Source records:
-----
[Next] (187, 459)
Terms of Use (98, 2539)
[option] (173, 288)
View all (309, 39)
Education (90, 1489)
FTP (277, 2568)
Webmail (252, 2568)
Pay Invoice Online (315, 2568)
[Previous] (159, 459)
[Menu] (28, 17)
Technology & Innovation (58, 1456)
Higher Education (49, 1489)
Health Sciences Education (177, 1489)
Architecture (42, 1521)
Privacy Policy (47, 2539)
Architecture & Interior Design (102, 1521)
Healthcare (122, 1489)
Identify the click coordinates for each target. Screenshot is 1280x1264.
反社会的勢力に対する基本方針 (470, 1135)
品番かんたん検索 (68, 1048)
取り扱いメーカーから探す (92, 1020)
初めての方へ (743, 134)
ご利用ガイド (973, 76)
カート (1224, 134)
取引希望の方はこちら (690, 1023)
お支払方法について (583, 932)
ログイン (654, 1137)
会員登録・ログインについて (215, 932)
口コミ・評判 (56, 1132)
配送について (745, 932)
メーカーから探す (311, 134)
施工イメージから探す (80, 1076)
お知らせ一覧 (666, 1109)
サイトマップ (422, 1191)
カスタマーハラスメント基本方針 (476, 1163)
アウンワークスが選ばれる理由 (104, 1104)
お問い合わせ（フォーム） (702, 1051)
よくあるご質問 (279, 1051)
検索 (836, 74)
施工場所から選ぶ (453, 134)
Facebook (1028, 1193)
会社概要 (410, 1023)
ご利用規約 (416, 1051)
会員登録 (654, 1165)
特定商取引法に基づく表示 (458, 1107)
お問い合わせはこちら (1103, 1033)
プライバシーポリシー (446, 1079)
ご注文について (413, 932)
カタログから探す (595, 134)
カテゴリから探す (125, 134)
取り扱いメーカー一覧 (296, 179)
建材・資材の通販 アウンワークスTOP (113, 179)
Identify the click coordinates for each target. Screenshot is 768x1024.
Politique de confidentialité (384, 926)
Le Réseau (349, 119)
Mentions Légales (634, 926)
-----
• **Task requirements**
Look through the records and gather every line containing "click".

• **Reply to the task**
Identify the click coordinates for each target. Screenshot is 1280x1264.
Identify the click coordinates for each target. Screenshot is 768x1024.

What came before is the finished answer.